Como o título explicita, todos os personagens precisam lidar com o luto. As ausências se fazem presentes, como na cena em que personagens estão à mesa, a câmera se afasta e surge uma segunda mesa, essa, com todos os seus lugares vazios.
Mas há um agravante ao tormento emocional: a Hungria de 1948, 1949 era um país espremido entre a tragédia imposta pelo nazismo e a opressão do regime comunista instalado pelos soviéticos. Essa tensão, a política, Tóth também trabalha com poucas palavras e, talvez, discrição demasiada.

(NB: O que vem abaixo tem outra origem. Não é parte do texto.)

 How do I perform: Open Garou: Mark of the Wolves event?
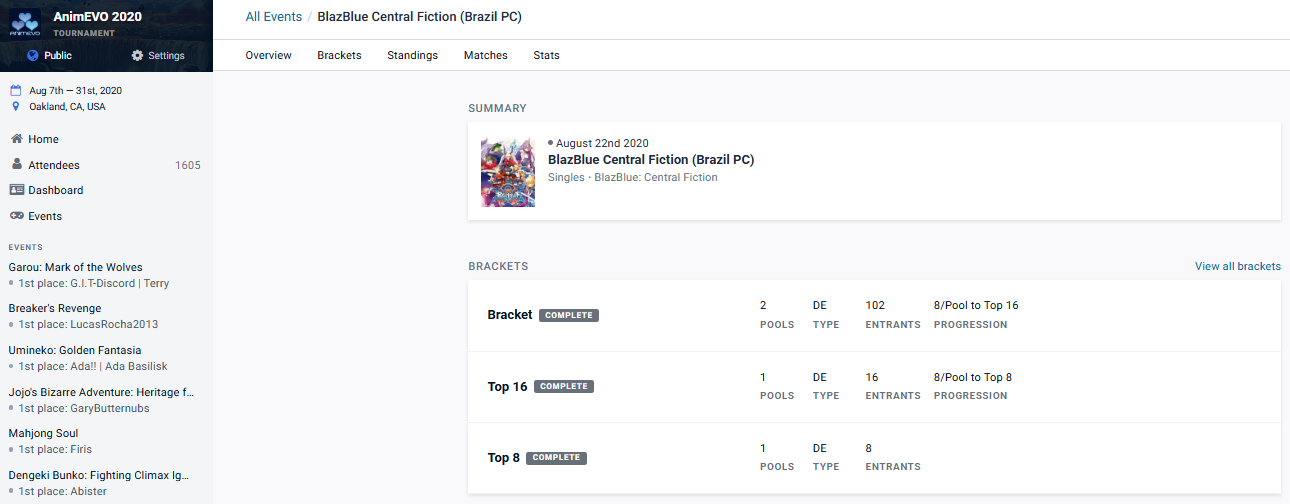point(75,267)
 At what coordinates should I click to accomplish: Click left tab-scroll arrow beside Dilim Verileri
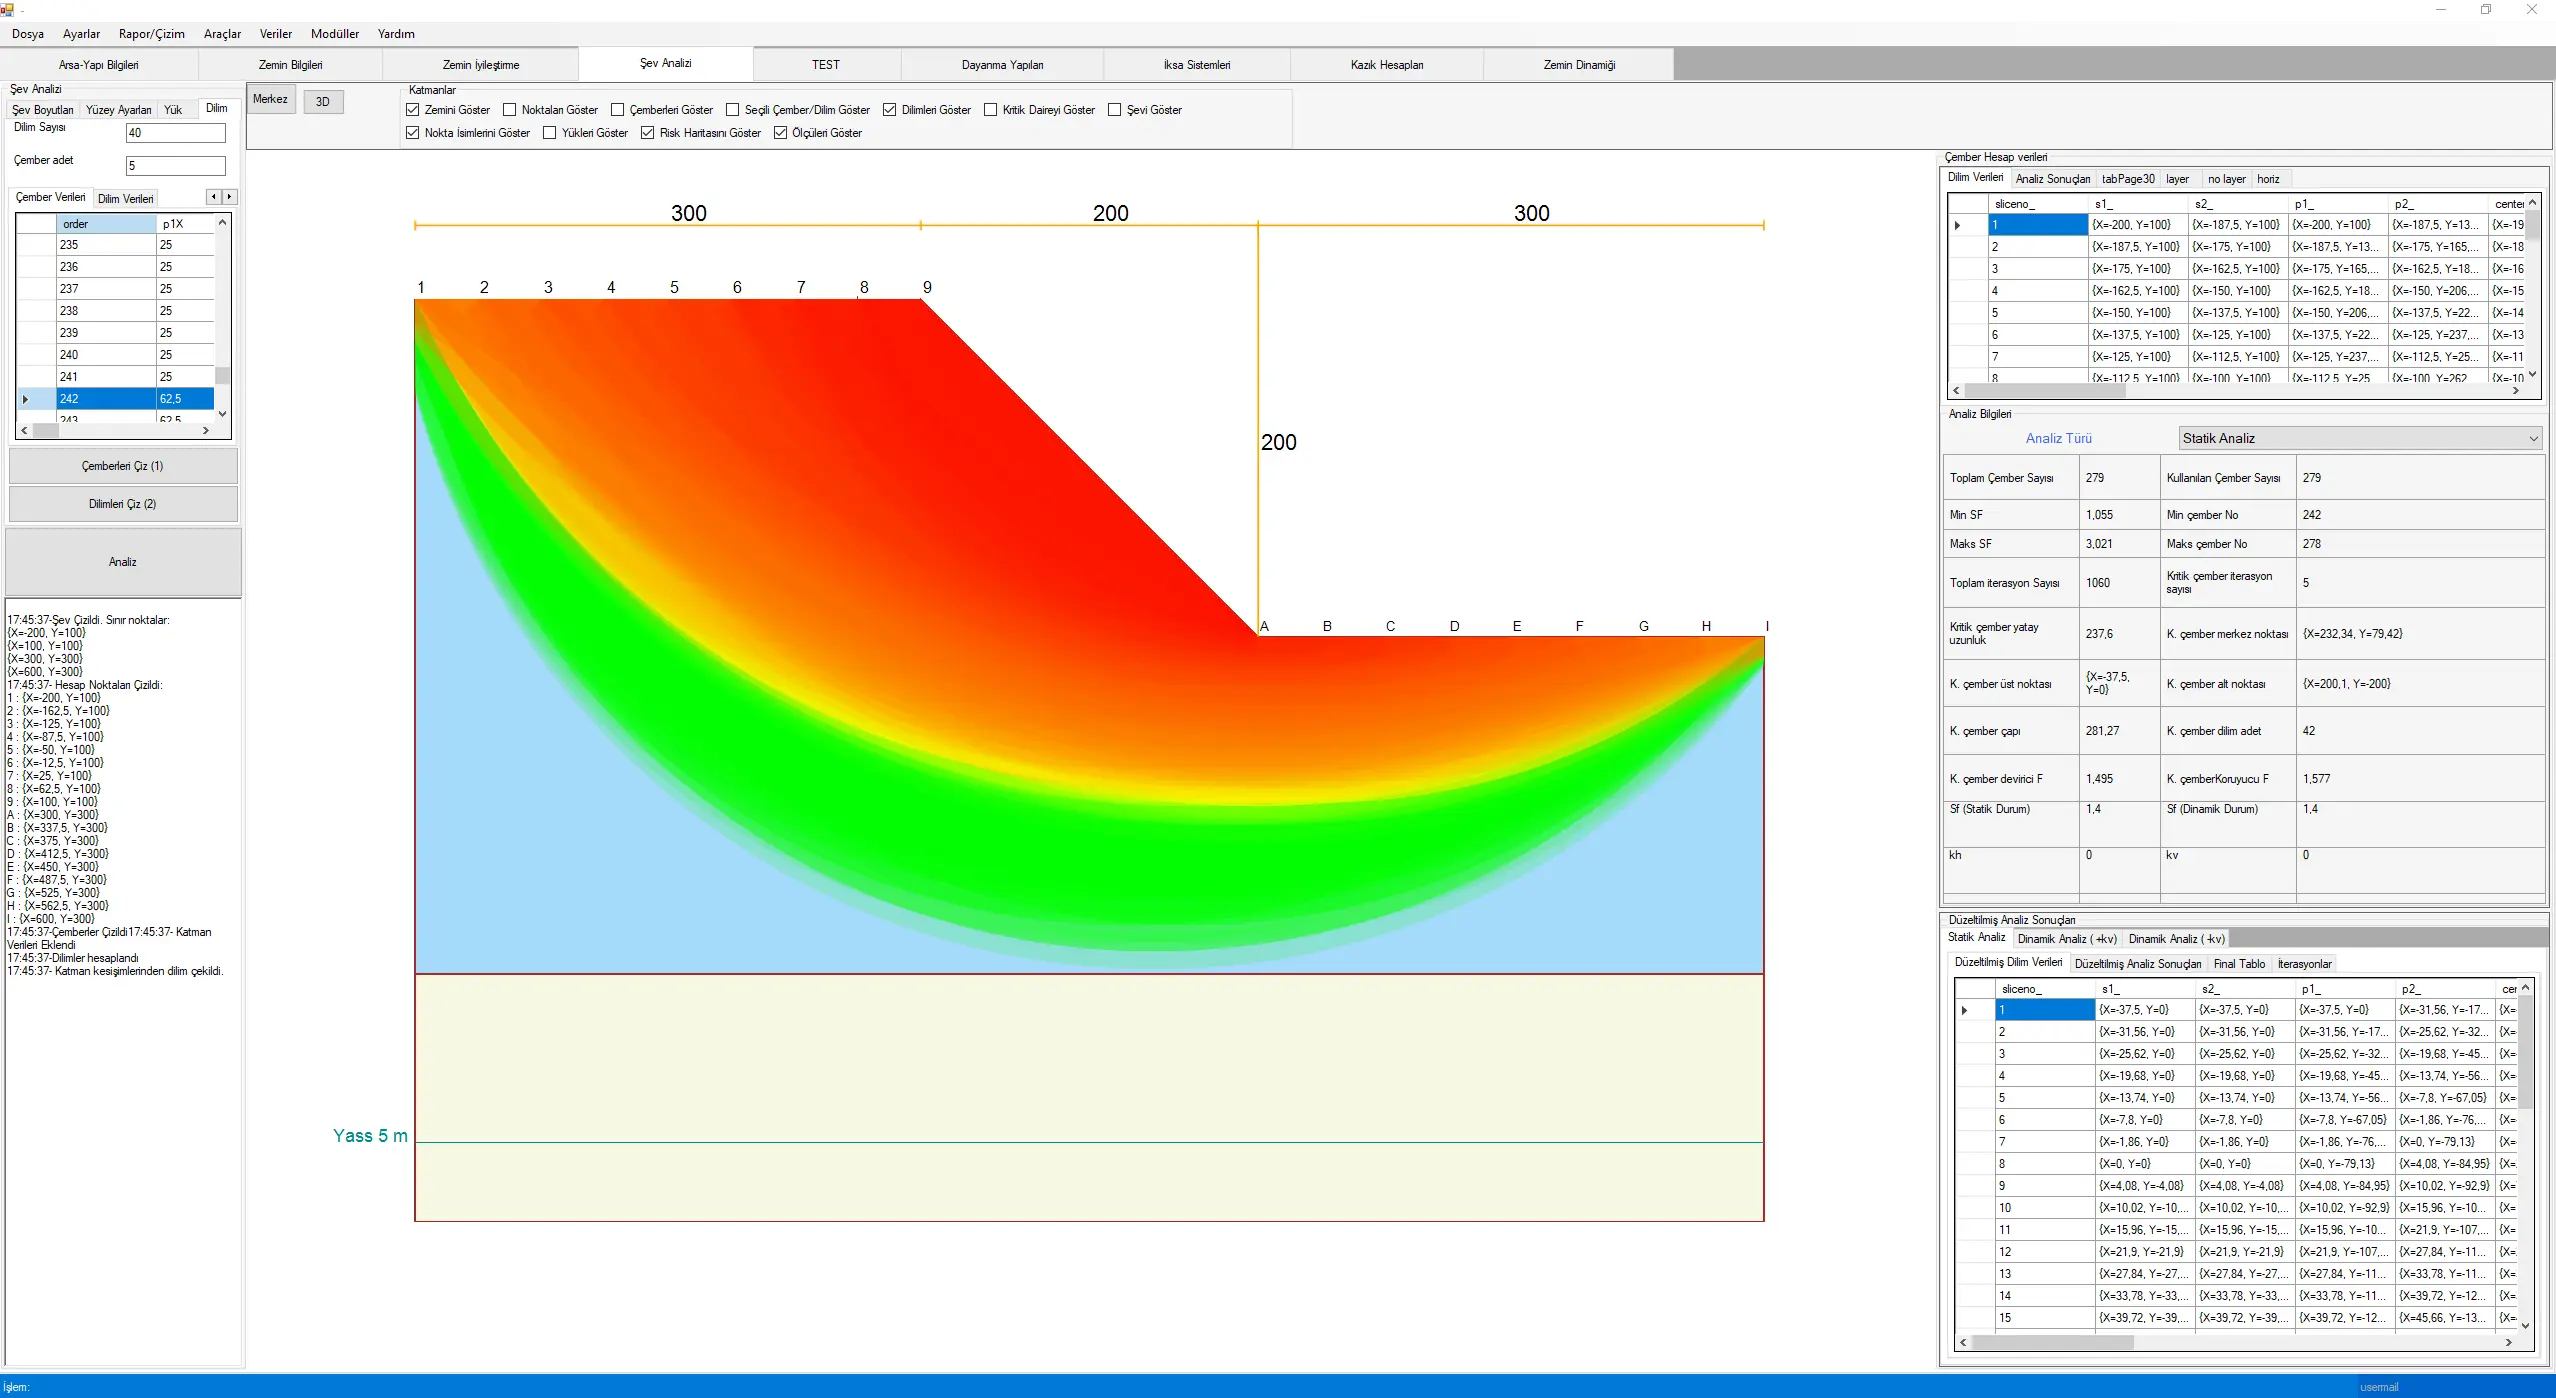click(213, 197)
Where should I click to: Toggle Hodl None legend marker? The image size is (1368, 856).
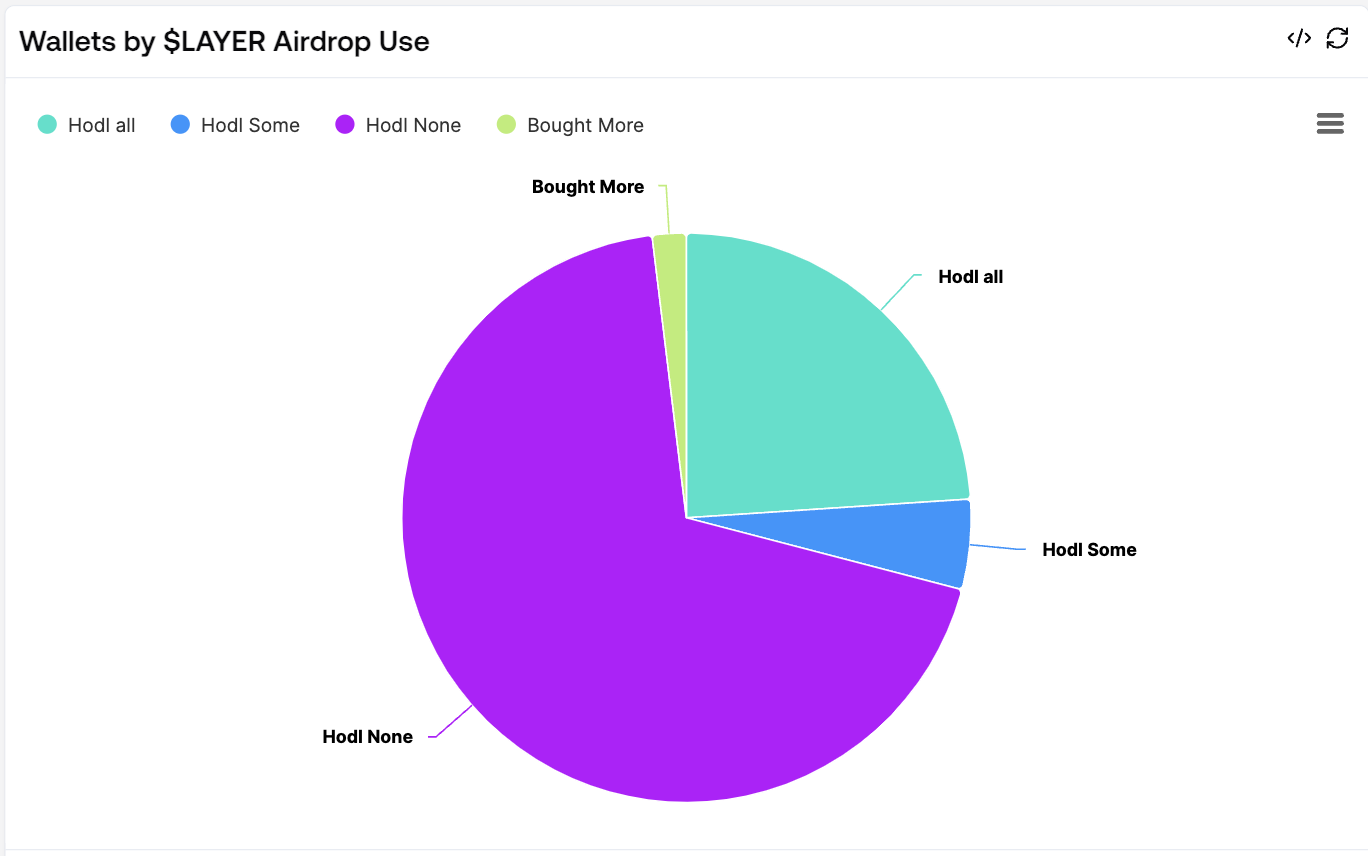pos(345,125)
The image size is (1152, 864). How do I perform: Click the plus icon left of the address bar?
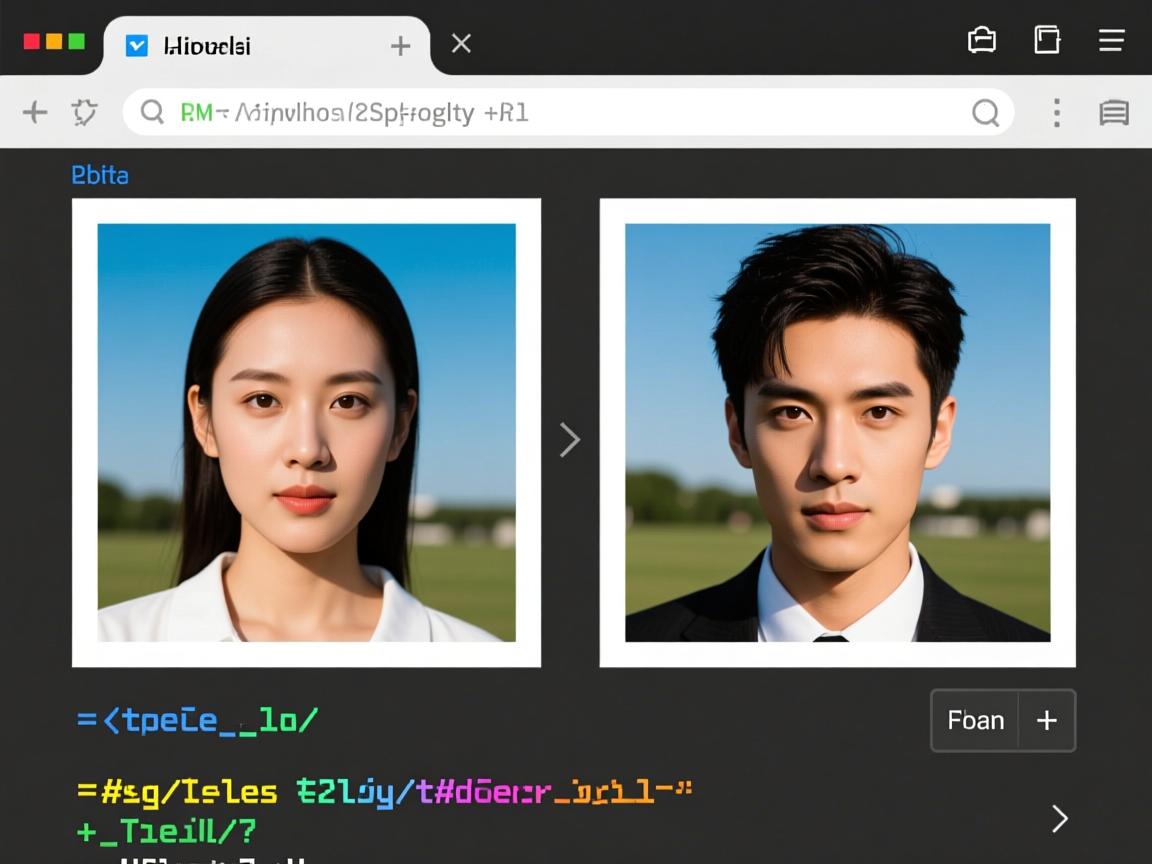[x=35, y=112]
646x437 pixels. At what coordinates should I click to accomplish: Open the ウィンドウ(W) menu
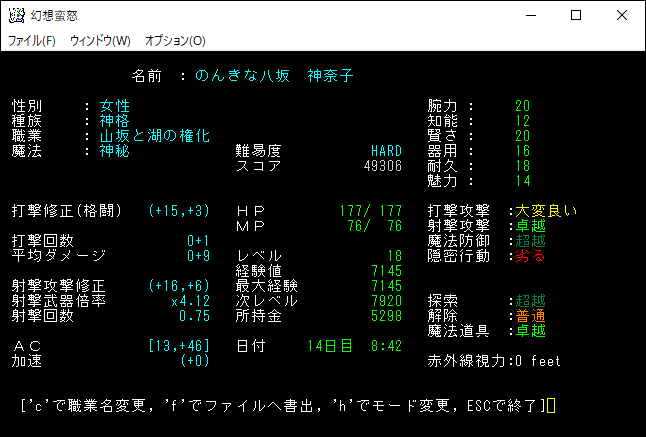[x=100, y=41]
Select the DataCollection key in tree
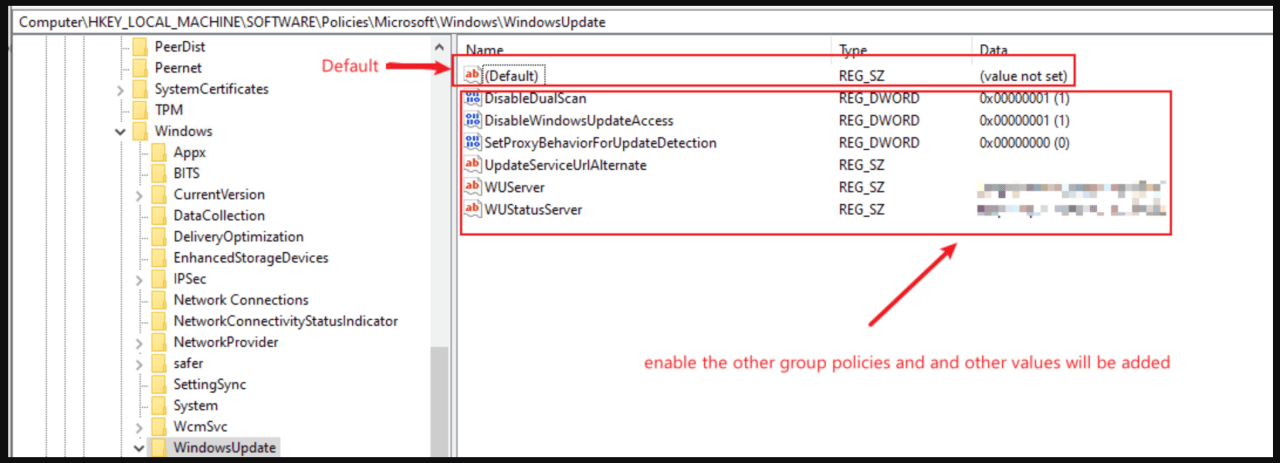 click(219, 216)
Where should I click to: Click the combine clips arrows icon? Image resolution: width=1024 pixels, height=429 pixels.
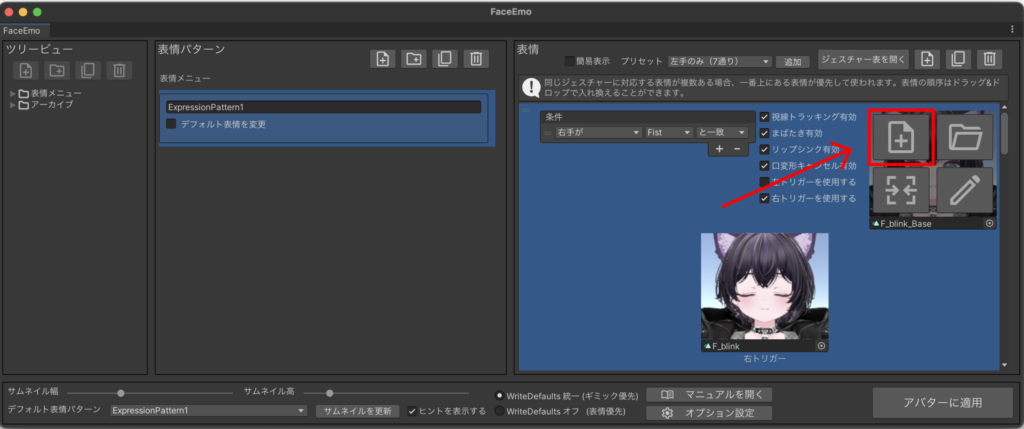pyautogui.click(x=901, y=191)
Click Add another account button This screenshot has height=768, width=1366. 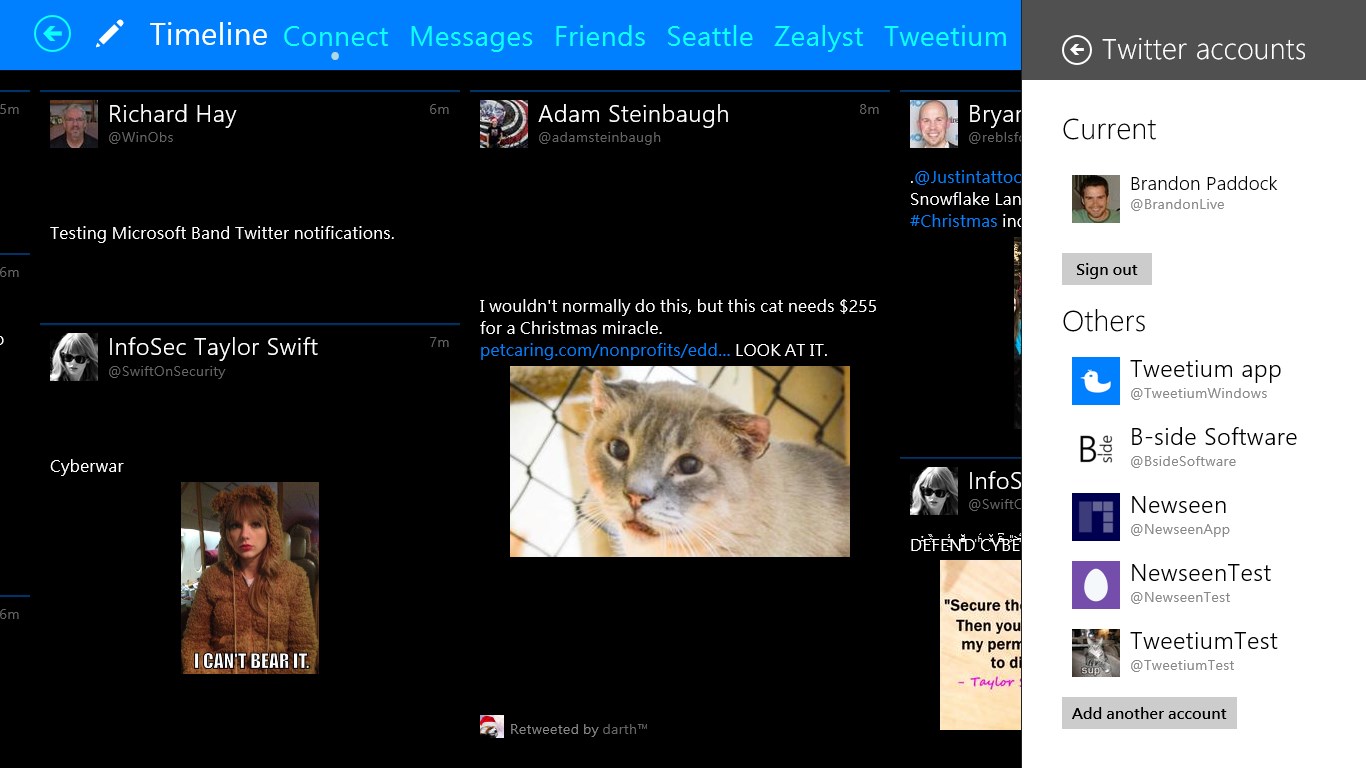point(1149,713)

Há ameaças veiculadas pelo rádio, pessoas são levadas de seus apartamentos no meio da noite, mas o espectador menos familiarizado com o contexto da época pode não compreender direito o que paira sobre aqueles que ficaram (o salto no tempo, ao final, aumenta a sensação de que perdemos alguma coisa). Certo é que todos, por causa do passado e por causa do presente, aprenderam a viver em silêncio e a esconder seus desejos. Anularam-se e foram anulados, mas, de alguma forma, buscam a reconexão com a humanidade.